Längst habe ein rechtspopulistischer den linksprogressiven Mainstream abgelöst, echauffiert sich Habeck über das Image seiner Grünen als „Verbotspartei“. „Als ob Klimaschutz irgendjemandem etwas wegnehmen würde. Als ob irgendjemand darunter leidet, wenn Menschen sich nicht klar zwischen Frau und Mann zuordnen können. Die Verbotspolitik liegt bei den Leuten, die verbieten, Regenbogenfahnen aufzuhängen, oder zu gendern.“

Robert Habeck sitzt auf dem Podium in der Kölner Flora, die Hände ineinander verschränkt.

Robert Habeck auf der phil.Cologne 2025

Aber habe nicht, stichelt Florian Schroeder, der linksliberale Mainstream mit einer Verengung, die er für den Fortschritt gehalten hat, zum weltweiten Rechtspopulismus beigetragen? Es sei nicht alles nur Kulturkampf, widerspricht Habeck: „Die Ursache des Rechtspopulismus ist das rechtsextreme Denken derer, die ihn betreiben, und derer, die diese Parteien wählen. Das ist der Faschismus in den Köpfen. Man muss blind sein, um nicht zu sehen, dass es Trump und den Leuten in seinem Umfeld um persönliche Bereicherung geht. Da reißt sich eine Minderheit die Welt unter den Nagel, das ist die Schlachtordnung, die wir eigentlich haben.“

Irgendwann wendet sich das Gespräch – es sind eher selbstverliebte, gelegentlich brillante Monologe Schroeders, gefolgt von besonnenen Reaktionen Habecks – von der weltpolitischen Wetterlage ins Persönliche. Der Satiriker sägt am Stammbaum des ehemaligen Bundeswirtschaftsministers. Warum er so selten über seinen Großvater, den SA-Obersturmbannführer, und seinen Urgroßvater, der zu Hitlers Führungszirkel gehörte, gesprochen habe? Weil andere Menschen und Ereignisse prägender für seine politische Biografie gewesen seien, lautet die Antwort, etwa das Freiburger Studium zwischen Martin Heidegger und Paul Celan.

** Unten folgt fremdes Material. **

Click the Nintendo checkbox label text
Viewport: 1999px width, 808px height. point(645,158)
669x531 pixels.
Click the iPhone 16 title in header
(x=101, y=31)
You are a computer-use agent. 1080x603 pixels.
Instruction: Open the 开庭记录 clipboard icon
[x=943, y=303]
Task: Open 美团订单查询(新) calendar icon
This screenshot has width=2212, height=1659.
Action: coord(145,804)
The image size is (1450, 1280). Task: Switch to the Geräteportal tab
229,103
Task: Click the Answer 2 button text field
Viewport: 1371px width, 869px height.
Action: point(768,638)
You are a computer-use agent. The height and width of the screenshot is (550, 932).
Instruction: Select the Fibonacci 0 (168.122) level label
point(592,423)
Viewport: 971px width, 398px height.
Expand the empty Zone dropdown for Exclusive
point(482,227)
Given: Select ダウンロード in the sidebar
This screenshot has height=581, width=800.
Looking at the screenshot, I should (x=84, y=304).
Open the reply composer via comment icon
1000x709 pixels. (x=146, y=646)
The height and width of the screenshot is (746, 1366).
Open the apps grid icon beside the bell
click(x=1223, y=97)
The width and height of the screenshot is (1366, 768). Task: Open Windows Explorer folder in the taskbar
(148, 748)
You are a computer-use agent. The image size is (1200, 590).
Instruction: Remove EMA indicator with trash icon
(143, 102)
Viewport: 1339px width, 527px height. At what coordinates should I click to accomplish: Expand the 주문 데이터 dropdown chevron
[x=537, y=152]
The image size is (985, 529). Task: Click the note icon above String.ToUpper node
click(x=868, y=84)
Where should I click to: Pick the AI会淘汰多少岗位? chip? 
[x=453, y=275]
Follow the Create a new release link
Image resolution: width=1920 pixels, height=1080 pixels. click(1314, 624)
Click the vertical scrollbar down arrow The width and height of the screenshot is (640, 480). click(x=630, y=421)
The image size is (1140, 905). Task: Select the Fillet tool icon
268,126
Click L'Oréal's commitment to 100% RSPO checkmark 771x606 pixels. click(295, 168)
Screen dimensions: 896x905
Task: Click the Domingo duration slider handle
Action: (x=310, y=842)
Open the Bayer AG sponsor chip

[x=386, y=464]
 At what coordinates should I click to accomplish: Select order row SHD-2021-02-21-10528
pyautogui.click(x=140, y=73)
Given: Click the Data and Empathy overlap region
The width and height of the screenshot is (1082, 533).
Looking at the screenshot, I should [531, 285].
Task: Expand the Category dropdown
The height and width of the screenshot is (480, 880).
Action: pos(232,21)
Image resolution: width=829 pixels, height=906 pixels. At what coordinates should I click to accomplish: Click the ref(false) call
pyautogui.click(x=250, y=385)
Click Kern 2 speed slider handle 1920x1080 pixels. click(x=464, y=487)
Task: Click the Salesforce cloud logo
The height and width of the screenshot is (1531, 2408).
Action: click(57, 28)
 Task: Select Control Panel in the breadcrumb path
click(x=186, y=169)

An dieser Stelle referiert Habeck aus dem Stegreif und mit einer Präzision, die ChatGPT abgeht, die Unterschiede im Denken des Faschismus-freundlichen Philosophen und des jüdischen Dichters: „Wo Heidegger die Einsamkeit und den heroischen Übermenschen findet, findet Celan die Zerbrechlichkeit, das Verstummen und das Führen des Wortes in das Weiß der Seite, in den Abgrund der Materialität des Buches, als Einladung mitzureden.“ Diese Aufforderung zum Diskurs, zum Zuhören, zum Raum lassen für Anderes, habe er für sich ins Politische übersetzt.

Womit der vormalige Philosophiestudent zugleich den Sinn und Zweck der phil.Cologne resümiert.